Entries on where items appear:
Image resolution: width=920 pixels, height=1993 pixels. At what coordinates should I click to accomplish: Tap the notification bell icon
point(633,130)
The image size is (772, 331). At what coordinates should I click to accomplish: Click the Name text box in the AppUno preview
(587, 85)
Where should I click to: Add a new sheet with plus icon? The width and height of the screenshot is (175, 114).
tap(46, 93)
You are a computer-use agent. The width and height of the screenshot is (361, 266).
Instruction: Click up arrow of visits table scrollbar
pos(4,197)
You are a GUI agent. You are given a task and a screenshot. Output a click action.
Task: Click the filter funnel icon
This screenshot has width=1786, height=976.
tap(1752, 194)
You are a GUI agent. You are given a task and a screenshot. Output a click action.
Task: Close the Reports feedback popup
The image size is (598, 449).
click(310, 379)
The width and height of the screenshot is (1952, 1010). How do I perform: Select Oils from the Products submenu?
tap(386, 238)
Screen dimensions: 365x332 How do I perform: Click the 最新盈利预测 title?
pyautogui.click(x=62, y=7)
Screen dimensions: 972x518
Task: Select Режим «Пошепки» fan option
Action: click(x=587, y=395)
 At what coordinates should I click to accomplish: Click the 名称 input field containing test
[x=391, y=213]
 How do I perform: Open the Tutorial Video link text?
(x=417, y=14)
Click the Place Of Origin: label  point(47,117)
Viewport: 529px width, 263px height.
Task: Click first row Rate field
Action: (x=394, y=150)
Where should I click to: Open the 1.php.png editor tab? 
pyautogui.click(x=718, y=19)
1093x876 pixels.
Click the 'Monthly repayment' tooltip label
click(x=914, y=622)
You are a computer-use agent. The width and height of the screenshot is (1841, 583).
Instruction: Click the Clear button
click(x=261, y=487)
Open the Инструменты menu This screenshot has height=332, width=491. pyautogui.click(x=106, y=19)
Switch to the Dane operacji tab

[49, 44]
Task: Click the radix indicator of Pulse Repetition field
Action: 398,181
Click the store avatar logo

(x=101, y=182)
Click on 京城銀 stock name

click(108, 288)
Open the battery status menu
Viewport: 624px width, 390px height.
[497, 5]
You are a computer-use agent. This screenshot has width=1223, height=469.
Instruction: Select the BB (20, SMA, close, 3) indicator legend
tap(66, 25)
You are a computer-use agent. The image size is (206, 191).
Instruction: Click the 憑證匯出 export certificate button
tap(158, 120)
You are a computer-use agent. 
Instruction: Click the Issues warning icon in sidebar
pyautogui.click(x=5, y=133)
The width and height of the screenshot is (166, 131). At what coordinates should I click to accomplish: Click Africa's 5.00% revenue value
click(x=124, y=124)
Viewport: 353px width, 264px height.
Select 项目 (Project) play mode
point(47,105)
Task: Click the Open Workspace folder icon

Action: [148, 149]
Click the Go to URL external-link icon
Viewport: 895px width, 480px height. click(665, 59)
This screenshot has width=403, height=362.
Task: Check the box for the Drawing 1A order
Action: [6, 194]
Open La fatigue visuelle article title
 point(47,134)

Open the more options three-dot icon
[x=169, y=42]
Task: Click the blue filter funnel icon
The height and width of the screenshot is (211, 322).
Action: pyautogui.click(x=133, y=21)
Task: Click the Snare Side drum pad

§ What is required
Please list every line of the listing above that contains the word "coordinates".

§ The response
Image resolution: width=920 pixels, height=1993 pixels. At what coordinates should I click to accomplish: Tap the notification bell icon
The image size is (772, 331). At what coordinates should I click to accomplish: Click the Name text box in the AppUno preview
 At what coordinates should I click to accomplish: Click the 名称 input field containing test
The width and height of the screenshot is (166, 131). At what coordinates should I click to accomplish: Click Africa's 5.00% revenue value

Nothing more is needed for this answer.